As monotherapy or in combination with topical corticosteroids, dupilumab has greatly improved the clinical outcomes and quality of life in patients with moderate-to-severe AD and, as such, constitutes a real breakthrough in the management of this disease. New biological agents are being developed that target the underlying immunological pathophysiology of the disease [18, 19]. Several drugs directly target IL-13, including tralokinumab [26, 27] and lebrikizumab [28], while nemolizumab targets IL-31 and is mainly effective for the treatment of pruritus [29]. Another promising class of medications act by inhibiting JAK1, JAK2 and JAK3, thereby blocking cytokine-mediated signalling via the JAK-STAT pathway, which plays an important role in immunoregulation and normal cell growth. This class includes baricitinib (anti-JAK1/2), upadacitinib (anti-JAK1) and abrocitinib (anti-JAK2), all of which are promising oral treatments for various dermatological conditions including AD [30,31,32]. We are certainly at the dawn of a therapeutic revolution in the field!

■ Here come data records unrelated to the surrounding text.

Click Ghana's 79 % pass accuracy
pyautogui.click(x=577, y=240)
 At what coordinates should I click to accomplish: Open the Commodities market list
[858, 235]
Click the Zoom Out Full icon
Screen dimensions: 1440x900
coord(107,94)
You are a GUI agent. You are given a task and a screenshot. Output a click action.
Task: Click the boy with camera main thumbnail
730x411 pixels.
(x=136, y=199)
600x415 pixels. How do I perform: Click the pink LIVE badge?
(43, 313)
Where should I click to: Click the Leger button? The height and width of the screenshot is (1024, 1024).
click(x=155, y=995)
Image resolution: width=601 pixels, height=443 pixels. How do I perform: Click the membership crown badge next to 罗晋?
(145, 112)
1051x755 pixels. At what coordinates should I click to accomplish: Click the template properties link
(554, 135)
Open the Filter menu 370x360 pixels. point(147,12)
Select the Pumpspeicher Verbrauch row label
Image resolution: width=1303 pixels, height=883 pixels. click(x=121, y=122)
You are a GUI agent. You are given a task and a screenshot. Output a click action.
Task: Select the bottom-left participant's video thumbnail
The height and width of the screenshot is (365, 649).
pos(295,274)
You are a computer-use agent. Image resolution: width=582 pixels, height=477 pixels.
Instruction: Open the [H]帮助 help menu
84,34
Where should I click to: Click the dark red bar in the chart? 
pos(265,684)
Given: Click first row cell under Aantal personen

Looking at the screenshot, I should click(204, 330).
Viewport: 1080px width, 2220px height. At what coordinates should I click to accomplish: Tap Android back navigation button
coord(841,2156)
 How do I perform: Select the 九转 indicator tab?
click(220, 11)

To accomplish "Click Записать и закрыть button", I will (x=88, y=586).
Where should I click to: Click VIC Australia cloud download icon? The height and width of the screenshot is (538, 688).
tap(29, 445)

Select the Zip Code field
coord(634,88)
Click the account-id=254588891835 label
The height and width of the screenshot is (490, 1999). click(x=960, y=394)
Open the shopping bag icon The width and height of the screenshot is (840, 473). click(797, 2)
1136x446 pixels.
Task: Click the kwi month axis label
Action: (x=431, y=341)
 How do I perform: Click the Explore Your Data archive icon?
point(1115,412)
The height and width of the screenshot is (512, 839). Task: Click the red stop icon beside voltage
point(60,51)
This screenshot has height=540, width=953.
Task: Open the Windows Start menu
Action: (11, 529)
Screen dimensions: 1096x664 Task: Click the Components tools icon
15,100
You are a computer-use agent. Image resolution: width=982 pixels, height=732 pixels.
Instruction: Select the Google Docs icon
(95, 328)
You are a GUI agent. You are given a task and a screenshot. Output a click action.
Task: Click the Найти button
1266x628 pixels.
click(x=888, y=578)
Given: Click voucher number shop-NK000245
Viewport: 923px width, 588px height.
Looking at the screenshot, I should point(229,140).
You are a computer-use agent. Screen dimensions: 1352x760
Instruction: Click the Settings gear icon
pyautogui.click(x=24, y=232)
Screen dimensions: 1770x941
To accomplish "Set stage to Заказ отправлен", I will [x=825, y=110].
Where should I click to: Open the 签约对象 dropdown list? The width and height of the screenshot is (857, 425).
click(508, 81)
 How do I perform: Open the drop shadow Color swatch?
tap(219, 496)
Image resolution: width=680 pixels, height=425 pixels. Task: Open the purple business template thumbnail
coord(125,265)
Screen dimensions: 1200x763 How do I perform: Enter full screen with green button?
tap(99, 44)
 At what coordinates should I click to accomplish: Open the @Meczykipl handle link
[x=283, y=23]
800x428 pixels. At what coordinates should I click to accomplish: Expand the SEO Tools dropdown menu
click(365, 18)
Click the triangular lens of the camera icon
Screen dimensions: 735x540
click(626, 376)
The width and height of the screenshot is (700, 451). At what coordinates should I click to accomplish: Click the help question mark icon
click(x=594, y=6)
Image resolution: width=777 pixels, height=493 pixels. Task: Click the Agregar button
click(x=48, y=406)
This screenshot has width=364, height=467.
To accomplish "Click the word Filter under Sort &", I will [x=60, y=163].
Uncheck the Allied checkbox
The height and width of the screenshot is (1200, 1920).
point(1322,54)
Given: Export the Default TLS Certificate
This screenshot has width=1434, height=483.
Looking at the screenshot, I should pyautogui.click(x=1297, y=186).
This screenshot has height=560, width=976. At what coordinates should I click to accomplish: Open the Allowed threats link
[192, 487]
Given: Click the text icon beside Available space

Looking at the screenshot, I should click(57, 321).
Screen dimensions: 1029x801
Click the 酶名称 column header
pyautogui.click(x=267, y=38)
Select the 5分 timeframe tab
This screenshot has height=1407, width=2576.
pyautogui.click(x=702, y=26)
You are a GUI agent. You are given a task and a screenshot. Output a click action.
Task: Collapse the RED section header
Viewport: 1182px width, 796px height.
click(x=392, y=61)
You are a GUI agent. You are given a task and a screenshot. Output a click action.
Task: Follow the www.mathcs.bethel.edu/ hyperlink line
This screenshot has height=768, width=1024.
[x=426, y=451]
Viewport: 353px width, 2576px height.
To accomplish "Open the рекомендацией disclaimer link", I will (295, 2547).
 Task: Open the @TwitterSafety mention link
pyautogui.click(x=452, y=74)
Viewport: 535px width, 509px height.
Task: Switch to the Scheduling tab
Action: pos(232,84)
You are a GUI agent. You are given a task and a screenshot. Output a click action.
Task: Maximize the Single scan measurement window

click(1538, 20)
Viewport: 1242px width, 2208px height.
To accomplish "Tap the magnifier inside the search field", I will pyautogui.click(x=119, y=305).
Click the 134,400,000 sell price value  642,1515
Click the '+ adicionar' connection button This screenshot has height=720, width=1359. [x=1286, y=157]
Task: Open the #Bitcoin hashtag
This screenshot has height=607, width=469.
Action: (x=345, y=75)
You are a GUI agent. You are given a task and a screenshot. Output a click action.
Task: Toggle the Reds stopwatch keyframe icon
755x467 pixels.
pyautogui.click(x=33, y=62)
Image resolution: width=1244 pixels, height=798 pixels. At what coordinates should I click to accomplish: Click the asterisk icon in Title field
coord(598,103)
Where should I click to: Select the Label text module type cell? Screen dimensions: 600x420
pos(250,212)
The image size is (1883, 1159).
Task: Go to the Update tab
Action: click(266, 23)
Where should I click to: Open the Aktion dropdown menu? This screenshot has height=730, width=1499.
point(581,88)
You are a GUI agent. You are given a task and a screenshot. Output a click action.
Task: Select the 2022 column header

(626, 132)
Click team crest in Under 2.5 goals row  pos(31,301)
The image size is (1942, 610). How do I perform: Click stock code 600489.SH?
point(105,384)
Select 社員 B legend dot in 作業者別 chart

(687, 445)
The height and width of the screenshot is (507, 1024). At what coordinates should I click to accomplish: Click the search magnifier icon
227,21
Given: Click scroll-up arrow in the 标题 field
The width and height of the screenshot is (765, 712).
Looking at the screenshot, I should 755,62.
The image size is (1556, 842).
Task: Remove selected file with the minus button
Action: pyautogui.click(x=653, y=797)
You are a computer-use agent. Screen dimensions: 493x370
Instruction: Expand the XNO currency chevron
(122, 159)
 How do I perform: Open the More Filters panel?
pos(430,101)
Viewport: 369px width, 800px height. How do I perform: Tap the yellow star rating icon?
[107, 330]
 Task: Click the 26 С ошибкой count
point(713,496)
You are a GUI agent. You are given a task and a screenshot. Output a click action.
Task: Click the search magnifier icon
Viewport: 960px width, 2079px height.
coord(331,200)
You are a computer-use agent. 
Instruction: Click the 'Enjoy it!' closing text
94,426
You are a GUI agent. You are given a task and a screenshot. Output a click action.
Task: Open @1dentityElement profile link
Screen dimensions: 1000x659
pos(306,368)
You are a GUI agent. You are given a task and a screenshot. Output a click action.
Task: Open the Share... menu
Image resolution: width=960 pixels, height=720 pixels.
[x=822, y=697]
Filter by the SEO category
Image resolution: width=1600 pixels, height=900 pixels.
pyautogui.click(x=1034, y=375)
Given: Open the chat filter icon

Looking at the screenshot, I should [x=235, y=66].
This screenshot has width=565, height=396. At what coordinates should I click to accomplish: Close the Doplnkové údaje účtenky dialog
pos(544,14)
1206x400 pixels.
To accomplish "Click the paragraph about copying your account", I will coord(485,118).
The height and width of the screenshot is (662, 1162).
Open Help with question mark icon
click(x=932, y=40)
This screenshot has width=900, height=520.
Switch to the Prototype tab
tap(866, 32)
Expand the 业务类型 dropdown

What Do You Expect for the Management of Patients with AD in the Future?

The management of patients with AD must be improved. In France, patients consult their general practitioner (GP) for mild AD and see a specialist for mild-to-moderate AD. The medications suited to the treatment of severe cases can only be initiated in the hospital. However, there are clearly too many patients who fail to receive the best treatment for their condition [33]. The first challenge is to educate GPs and raise awareness that more effective treatments have recently become available for the management of AD, targeting patients with AD and the general population via organisations, such as ResoEczema and patients’ associations. Encouragingly, over the last 18 months, we have noted an increasing number of patients with moderate-to-severe AD being referred to our hospital. This observation suggests that more and more patients are being appropriately guided by healthcare professionals to benefit from the best treatments available.

In France, as in many other countries, rules apply to prescription of medications. For example, for patients with moderate-to-severe AD, the payers positioned dupilumab for the adults as a second-line medication that can only be prescribed by hospital practitioners in patients with treatment failure, contraindication or intolerance to ciclosporin. If we anticipate comparable rules for the prescription of the next generation of therapies for AD, it is important that patients are appropriately prescribed first-line treatment agents, so they may subsequently benefit from innovative second-line options as they become available.

Today, we are at the dawn of a therapeutic revolution for AD with the emergence of various treatment options that will potentially enable better and longer-lasting symptom control and enhance the quality of life of patients and their families. The primary duty of healthcare professionals and treatment networks is to ensure that all patients are able to benefit from these innovative treatments by receiving the treatment that is best suited to their disease.